- [Data extracted from a collection]:
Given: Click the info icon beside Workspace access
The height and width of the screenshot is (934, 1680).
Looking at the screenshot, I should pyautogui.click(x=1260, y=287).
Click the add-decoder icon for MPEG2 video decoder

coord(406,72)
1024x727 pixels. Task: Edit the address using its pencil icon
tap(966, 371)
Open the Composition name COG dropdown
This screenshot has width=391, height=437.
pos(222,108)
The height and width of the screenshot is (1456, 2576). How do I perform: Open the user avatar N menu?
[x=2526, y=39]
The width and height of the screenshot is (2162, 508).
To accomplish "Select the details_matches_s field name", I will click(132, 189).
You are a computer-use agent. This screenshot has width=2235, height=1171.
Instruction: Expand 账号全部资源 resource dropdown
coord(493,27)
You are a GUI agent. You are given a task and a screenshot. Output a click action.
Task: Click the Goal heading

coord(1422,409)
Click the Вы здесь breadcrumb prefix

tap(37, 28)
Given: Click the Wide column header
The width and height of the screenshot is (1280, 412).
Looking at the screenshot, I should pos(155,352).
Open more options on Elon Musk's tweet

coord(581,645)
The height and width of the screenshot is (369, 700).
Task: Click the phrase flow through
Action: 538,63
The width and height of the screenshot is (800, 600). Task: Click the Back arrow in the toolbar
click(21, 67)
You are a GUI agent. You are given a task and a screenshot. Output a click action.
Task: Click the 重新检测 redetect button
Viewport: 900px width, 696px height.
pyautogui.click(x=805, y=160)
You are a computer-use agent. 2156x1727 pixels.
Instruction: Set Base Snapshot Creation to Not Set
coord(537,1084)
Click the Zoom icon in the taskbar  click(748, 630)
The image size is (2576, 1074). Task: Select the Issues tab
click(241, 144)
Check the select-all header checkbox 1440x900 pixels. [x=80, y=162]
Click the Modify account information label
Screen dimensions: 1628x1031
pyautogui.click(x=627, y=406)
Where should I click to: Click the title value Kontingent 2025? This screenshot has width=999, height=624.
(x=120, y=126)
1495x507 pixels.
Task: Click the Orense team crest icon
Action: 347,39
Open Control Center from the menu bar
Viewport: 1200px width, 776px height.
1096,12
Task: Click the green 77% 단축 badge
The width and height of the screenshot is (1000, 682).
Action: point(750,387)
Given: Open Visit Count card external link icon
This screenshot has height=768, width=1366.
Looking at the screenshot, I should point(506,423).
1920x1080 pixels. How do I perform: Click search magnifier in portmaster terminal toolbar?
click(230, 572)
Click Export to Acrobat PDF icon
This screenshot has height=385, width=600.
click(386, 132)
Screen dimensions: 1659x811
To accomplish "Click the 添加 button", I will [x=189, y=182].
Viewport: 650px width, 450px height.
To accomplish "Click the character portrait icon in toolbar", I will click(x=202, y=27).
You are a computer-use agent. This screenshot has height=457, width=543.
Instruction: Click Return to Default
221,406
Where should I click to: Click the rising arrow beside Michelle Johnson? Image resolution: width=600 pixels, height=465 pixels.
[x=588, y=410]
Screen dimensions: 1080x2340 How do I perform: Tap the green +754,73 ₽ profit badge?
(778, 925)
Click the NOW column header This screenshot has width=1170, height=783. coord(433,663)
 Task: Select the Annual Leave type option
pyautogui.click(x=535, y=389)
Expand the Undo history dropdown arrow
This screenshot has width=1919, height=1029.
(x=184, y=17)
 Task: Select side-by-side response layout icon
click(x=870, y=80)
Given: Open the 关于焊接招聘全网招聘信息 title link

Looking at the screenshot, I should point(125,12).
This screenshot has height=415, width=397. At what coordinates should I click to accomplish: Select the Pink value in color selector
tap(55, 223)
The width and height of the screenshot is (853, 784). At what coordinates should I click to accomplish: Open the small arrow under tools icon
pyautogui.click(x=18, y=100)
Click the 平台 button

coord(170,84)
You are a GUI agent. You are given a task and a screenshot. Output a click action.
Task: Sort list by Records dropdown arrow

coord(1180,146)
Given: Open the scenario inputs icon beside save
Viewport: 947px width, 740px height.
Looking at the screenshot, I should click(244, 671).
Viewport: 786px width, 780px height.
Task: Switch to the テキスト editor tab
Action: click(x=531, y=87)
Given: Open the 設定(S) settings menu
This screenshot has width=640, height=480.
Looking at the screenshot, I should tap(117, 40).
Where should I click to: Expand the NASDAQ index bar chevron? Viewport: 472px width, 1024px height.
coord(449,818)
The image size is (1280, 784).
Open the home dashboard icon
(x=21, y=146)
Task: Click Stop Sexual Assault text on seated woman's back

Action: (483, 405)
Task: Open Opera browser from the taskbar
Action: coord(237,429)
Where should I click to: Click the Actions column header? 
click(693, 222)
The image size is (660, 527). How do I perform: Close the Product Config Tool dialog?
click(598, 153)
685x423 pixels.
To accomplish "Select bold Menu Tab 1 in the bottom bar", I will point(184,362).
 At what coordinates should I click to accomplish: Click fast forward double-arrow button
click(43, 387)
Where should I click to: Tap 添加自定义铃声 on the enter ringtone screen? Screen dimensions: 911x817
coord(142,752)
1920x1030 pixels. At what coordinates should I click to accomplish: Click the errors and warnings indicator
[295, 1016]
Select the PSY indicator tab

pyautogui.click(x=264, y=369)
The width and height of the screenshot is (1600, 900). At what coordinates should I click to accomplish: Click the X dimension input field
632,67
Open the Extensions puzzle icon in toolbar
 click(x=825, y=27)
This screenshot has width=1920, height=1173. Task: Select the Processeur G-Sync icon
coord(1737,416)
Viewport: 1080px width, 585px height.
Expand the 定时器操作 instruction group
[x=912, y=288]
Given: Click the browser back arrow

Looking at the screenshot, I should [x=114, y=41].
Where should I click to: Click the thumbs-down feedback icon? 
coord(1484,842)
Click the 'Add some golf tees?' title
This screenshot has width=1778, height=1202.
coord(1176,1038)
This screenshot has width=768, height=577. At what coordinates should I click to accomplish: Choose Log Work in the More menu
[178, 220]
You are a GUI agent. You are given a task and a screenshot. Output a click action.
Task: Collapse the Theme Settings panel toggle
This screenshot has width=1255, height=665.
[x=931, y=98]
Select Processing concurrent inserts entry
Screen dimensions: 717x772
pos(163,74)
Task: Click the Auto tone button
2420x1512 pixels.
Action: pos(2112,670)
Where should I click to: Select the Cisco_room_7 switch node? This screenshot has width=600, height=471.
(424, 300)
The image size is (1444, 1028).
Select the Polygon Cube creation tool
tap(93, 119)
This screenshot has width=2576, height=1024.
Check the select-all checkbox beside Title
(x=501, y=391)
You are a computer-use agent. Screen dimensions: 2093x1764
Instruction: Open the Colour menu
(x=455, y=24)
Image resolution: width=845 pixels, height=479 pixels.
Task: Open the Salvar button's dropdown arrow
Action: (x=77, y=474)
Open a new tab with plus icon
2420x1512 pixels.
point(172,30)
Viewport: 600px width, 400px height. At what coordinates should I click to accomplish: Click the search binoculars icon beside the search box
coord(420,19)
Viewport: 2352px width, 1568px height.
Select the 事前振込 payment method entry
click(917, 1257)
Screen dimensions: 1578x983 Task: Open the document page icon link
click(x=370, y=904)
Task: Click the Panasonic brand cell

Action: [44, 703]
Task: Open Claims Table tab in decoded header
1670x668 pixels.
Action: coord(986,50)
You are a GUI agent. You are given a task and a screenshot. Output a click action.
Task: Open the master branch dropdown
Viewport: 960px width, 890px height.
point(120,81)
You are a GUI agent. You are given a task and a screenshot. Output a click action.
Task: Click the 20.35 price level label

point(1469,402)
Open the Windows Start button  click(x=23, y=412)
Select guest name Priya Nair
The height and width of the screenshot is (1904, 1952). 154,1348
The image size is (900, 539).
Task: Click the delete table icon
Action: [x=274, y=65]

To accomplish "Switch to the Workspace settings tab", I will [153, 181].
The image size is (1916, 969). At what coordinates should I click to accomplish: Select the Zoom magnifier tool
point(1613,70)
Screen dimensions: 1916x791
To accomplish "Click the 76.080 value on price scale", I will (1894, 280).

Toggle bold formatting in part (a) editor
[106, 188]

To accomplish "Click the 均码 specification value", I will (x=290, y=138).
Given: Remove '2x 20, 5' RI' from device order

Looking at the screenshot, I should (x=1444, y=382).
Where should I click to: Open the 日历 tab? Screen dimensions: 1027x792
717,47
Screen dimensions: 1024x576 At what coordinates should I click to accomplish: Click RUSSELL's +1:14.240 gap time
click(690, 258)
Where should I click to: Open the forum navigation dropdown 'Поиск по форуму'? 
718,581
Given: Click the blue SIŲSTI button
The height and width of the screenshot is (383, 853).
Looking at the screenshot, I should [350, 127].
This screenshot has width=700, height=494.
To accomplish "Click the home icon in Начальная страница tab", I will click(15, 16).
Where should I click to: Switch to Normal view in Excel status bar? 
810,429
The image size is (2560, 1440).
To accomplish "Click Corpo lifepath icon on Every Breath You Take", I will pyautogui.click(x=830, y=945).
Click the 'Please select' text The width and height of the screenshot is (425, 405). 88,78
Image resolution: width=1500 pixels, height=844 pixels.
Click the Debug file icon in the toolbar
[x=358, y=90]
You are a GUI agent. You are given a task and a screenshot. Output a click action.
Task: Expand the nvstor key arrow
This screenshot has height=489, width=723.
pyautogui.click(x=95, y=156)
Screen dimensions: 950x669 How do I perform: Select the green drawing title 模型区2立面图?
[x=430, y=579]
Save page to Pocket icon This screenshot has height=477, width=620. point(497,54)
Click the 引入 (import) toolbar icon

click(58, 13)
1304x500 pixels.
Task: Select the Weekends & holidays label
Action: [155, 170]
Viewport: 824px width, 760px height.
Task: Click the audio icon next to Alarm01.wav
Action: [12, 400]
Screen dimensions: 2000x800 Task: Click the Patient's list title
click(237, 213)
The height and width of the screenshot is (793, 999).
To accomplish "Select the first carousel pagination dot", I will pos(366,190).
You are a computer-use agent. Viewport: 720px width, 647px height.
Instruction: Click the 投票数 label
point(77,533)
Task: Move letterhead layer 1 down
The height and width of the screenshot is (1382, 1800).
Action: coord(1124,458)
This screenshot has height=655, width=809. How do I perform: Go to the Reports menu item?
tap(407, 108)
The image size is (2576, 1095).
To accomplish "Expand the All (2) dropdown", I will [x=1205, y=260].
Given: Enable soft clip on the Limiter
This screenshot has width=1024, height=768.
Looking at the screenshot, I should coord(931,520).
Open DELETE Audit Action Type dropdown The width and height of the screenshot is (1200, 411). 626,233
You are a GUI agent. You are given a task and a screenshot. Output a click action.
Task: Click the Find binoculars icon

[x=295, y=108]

- [Instruction]: Format the listing as a two-column Markdown table headed Row and Listing line, from the line containing "The width and height of the screenshot is (1600, 900)." up to and including the line containing "Looking at the screenshot, I should [x=114, y=41].". Number each row and omit blank lines.

- [Complete answer]:
| Row | Listing line |
|---|---|
| 1 | The width and height of the screenshot is (1600, 900). At what coordinates should I click to accomplish: Click the X dimension input field |
| 2 | 632,67 |
| 3 | Open the Extensions puzzle icon in toolbar |
| 4 |  click(x=825, y=27) |
| 5 | This screenshot has width=1920, height=1173. Task: Select the Processeur G-Sync icon |
| 6 | coord(1737,416) |
| 7 | Viewport: 1080px width, 585px height. |
| 8 | Expand the 定时器操作 instruction group |
| 9 | [x=912, y=288] |
| 10 | Given: Click the browser back arrow |
| 11 | Looking at the screenshot, I should [x=114, y=41]. |